The router runs in a separate thread on a separate CPU core. At start Stingray sets parameters of this thread by default, which can be changed by parameters:

    # [cold] Adding to the priority of the router's service flow (increasing the priority)
#router_sched_add_prio=0

    # [cold] Router thread binding kernel, -1 - autodetection
#router_bind_core=-1

Do not change these parameters unless absolutely necessary; it is better to let SSG determine the core and priority itself.
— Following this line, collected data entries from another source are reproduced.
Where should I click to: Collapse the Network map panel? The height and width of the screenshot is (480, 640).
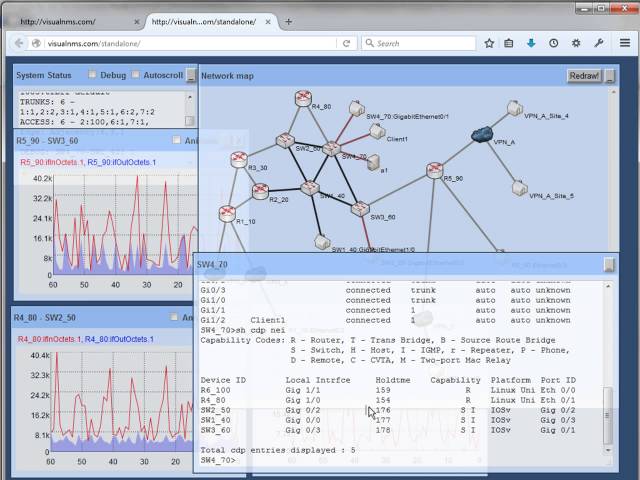click(x=610, y=76)
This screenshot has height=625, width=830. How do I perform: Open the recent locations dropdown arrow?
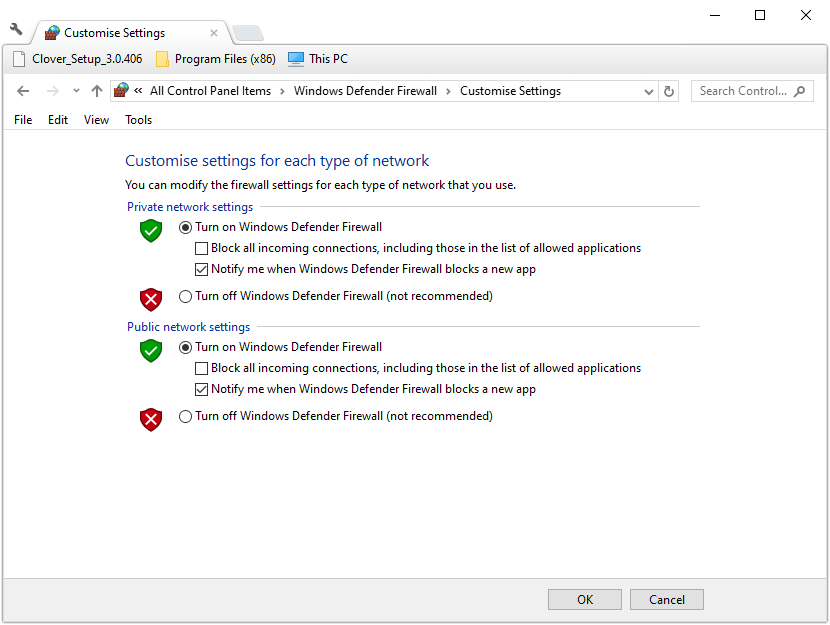[x=76, y=91]
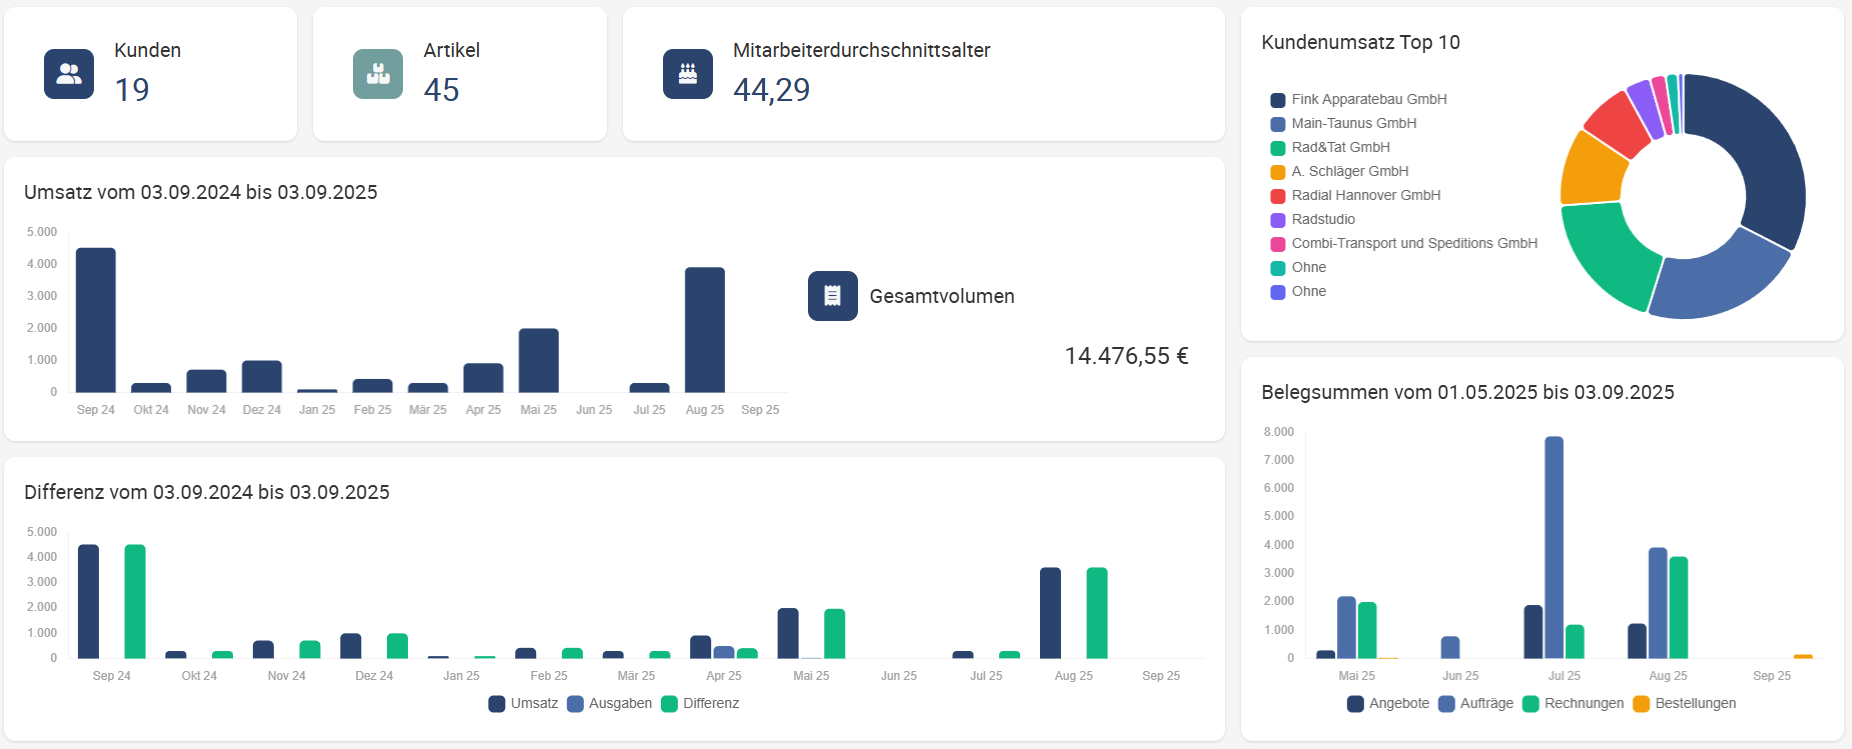Toggle Ausgaben series in Differenz legend
The height and width of the screenshot is (749, 1852).
[609, 704]
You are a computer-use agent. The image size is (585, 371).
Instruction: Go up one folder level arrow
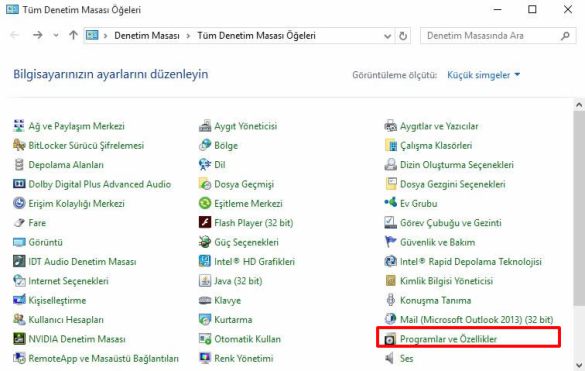[x=73, y=35]
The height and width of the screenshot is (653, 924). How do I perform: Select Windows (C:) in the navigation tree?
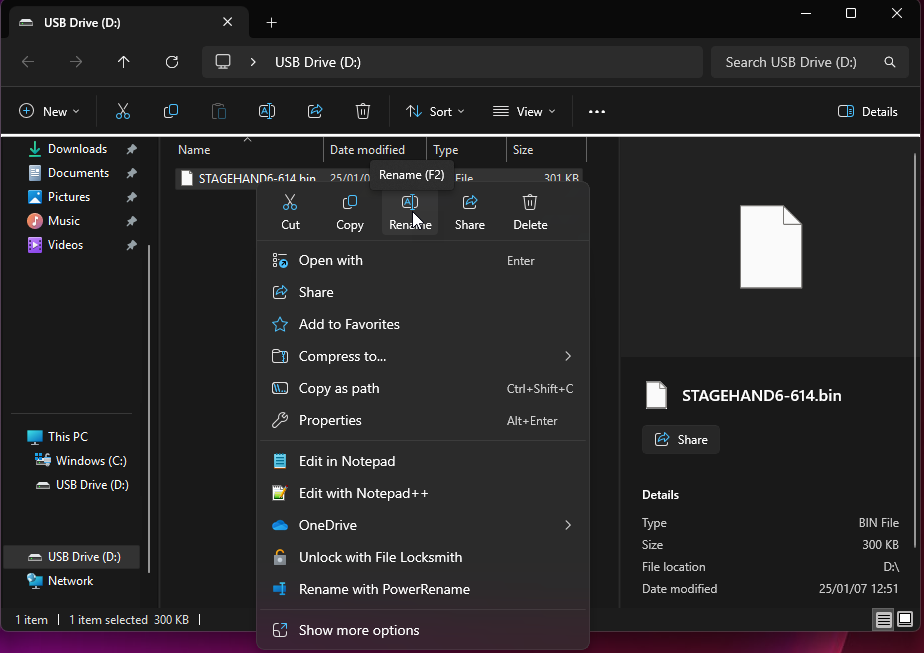coord(91,461)
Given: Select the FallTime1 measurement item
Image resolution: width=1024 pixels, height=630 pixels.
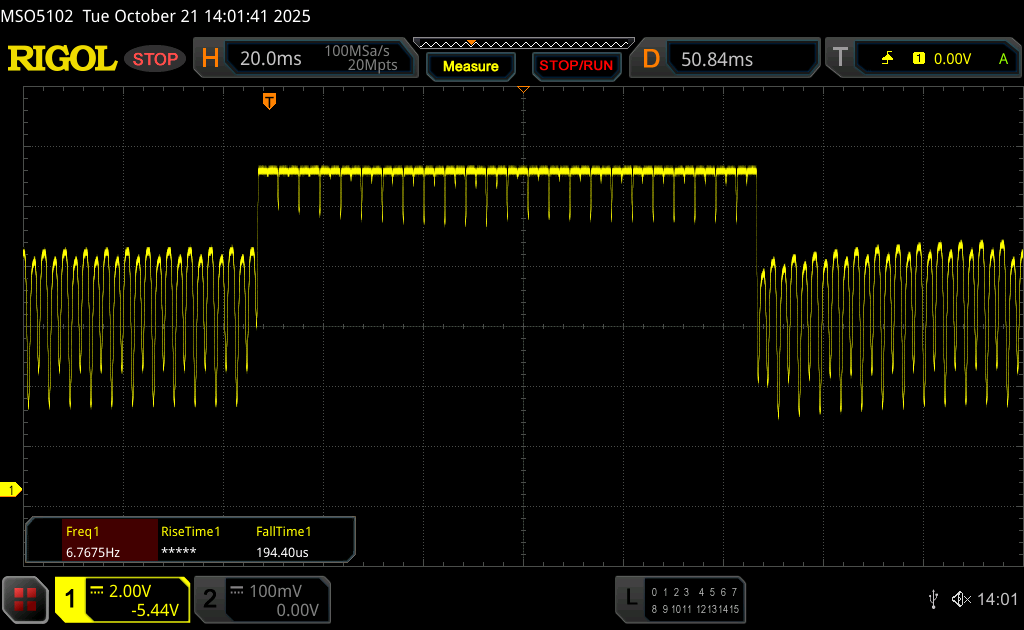Looking at the screenshot, I should tap(284, 541).
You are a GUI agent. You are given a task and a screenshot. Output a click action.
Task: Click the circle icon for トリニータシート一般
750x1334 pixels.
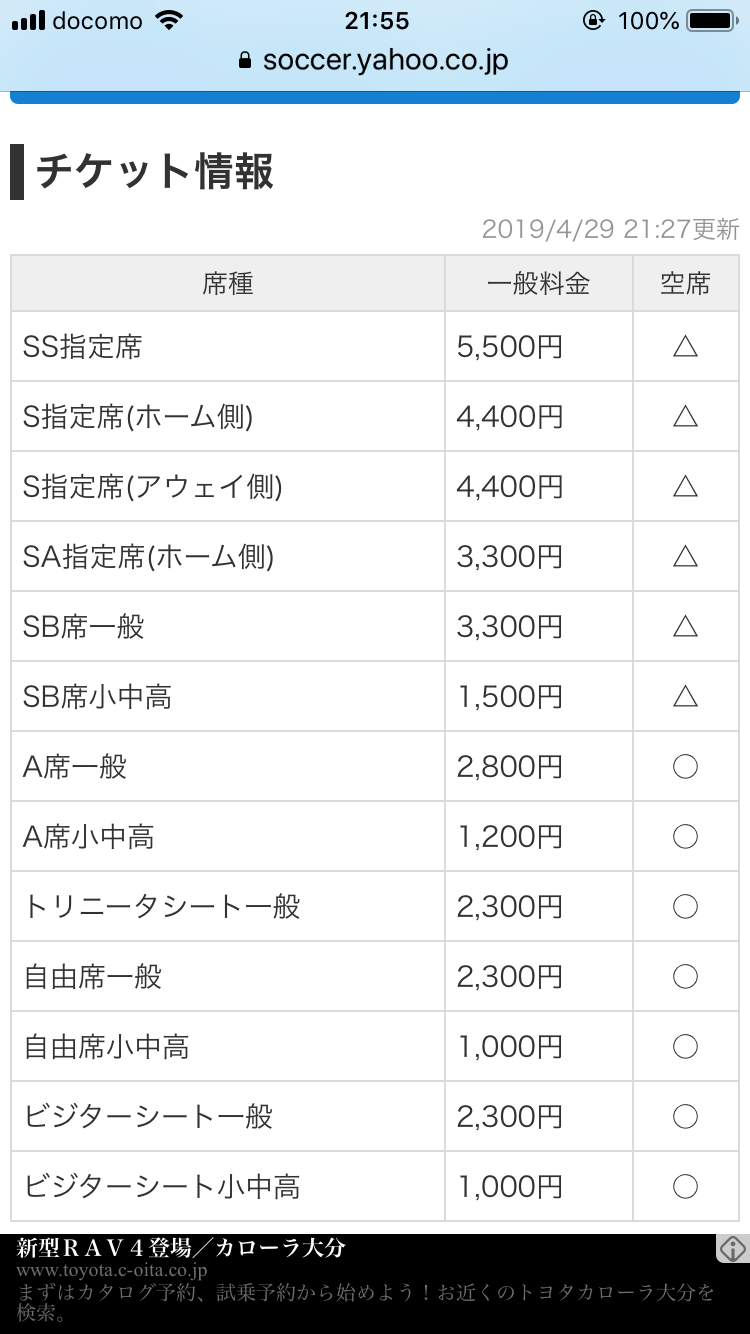pyautogui.click(x=685, y=906)
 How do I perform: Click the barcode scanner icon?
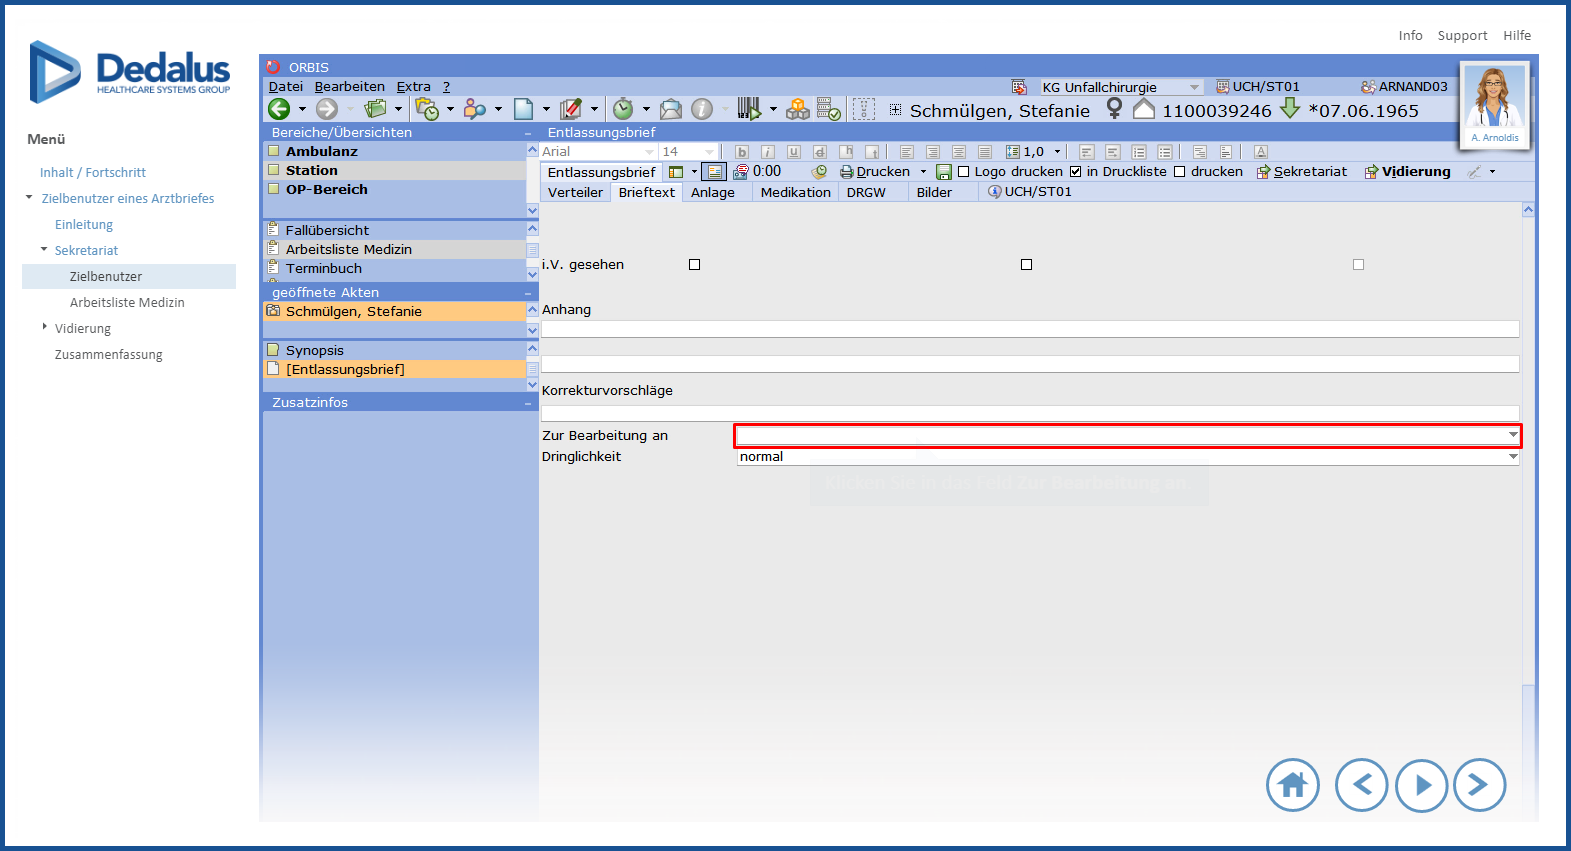[748, 109]
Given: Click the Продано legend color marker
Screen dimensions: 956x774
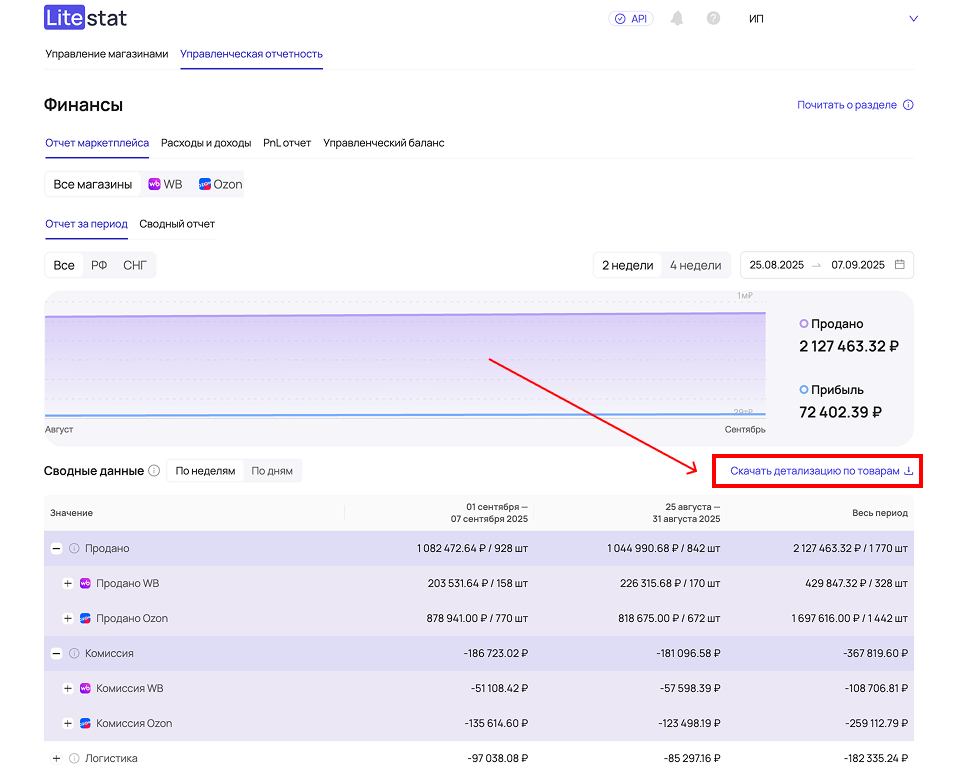Looking at the screenshot, I should pyautogui.click(x=804, y=324).
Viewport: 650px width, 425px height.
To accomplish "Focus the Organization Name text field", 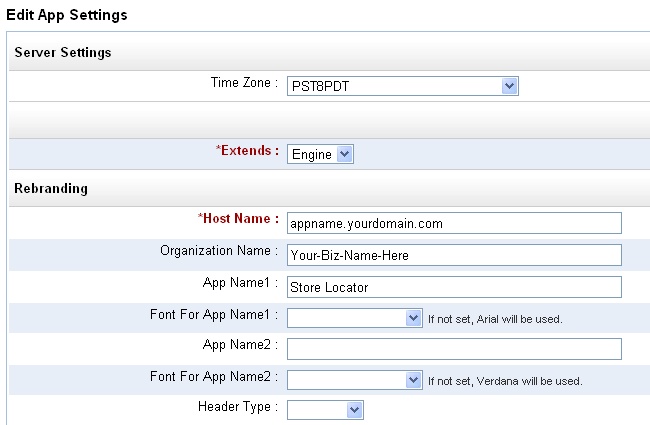I will click(454, 255).
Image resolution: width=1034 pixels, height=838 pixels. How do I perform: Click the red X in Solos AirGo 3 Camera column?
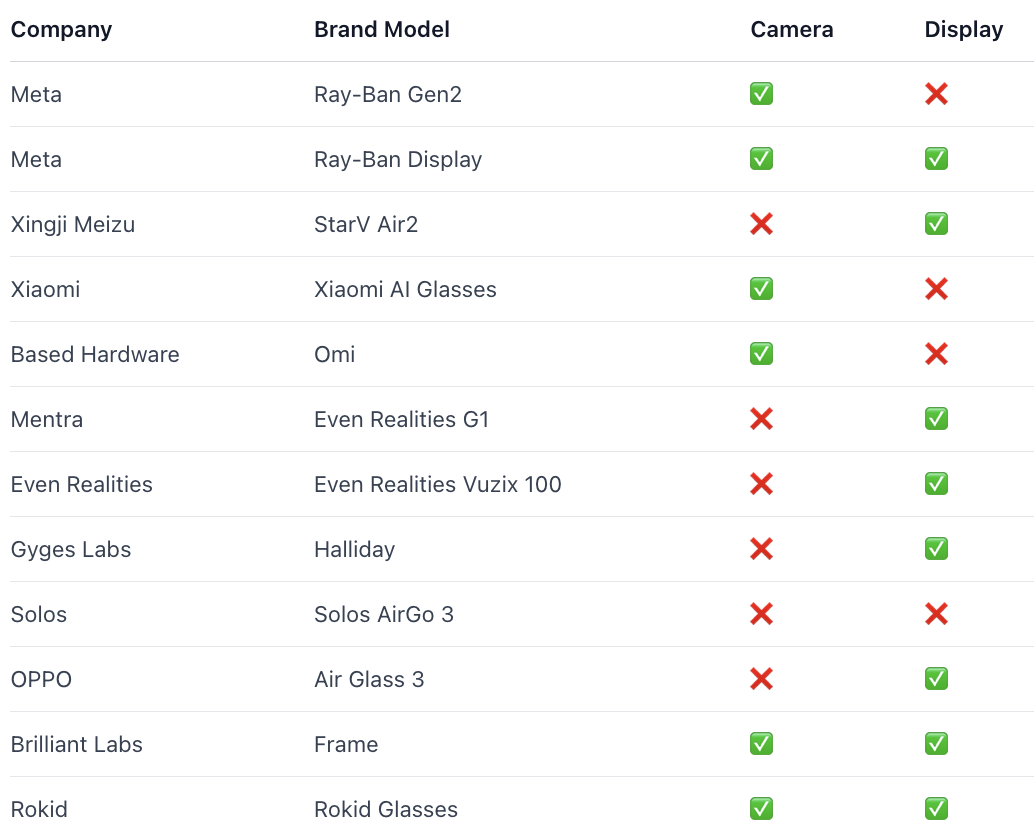pyautogui.click(x=761, y=614)
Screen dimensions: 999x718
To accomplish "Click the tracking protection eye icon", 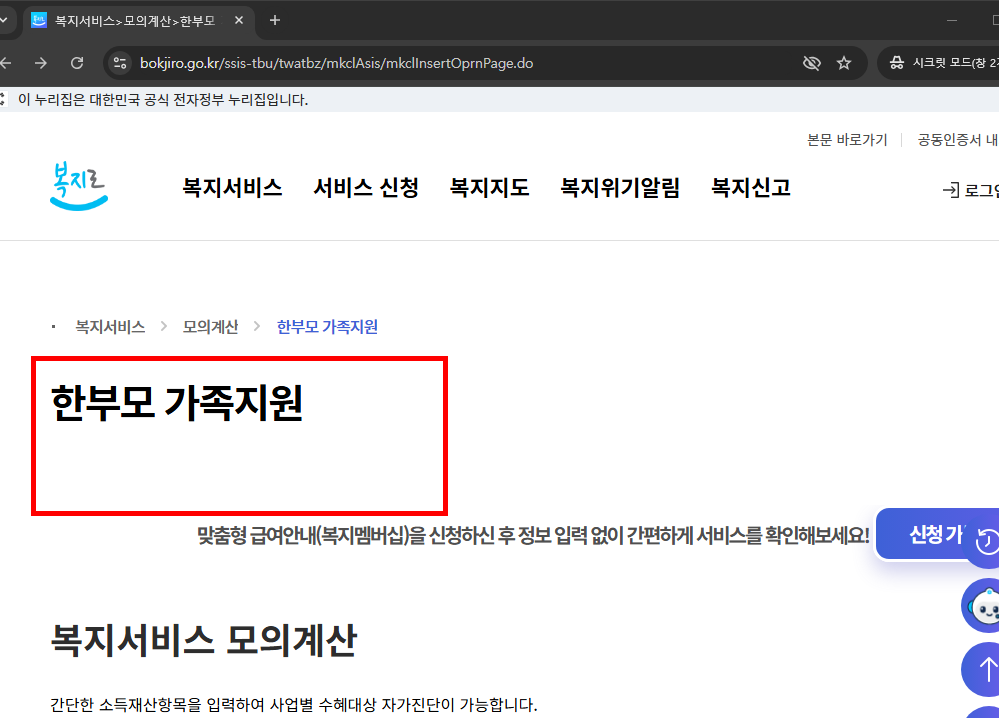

For example, explicitly specifying a core for router router_bind_core may be useful if there are not enough cores; then you can explicitly bind router to a core to which some other service thread (ajb, ctl) is bound.

Never bind the router to the kernel of a worker thread or dispatcher!

Troubleshooting

SSG Router for debugging purposes can record traffic from BIRD to pcap:

    # [hot] Recording pcap from the router's TAP interfaces
    # Note: You can also record traffic with the tcpdump utility (specify the TAP interface name).
    #       But the problem is that tcpdump does not work with interfaces in DOWN mode,
    #       hat is, tcpdump cannot record traffic
    #       when the interface goes from DOWN to UP.
    # AP interface names with ';' or 'all' (record from all)
    # For each TAP interface, a separate pcap file named tap_<interface_name>_xxx.pcap is created
    # in the directory specified by the ajb_udpi_path parameter (by default /var/dump/dpi)
#router_tap_pcap=all|the list of TAP interfaces separated by ';'

    # [hot] Direction of packets for pcap recording from TAP interfaces
    # Values:
    # 1 - TAP -> inward (packets from the TAP interface)
    # 2 - outward -> TAP (packets towards the TAP interface)
    # 0 or 3 - all directions
#router_tap_pcap_dir=0
	
    # [hot] TAP pcap rotation interval, seconds
    # 0 - is taken from the ajb_udpi_ftimeout parameter (ajb_udpi_ftimeout is set in minutes)
#router_tap_pcap_rotate=0

You can also enable recording to pcap the data exchange with the kernel (rtnetlink):

    # [hot] To record rtnetlink messages в pcap or not
    # 0 - recording disabled
    # 1 - recording enabled
    # Prefix of pcap files = "rtnl"
#router_rtnl_pcap=0

Moreover, if packets are recorded to pcap by address mask (ajb_save_ip), the router will also record the resulting packet to pcap after routing is applied. That is, there will be two entries in pcap for one incoming packet: the first entry is the original packet, the second is the sent packet.

CLI commands

Stingray has a set of CLI commands to view the current router status. For a complete list of commands see:

fdpi_cli help router 
RIB and FIB dump commands output a lot of data, because these structures can contain hundreds of thousands of records in case of BGP full view. Therefore, when calling these commands we advise to redirect the output to the file

Also keep in mind that the routing table for BGP, OSPF, etc. is built by BIRD, which has its own command line utility birdc.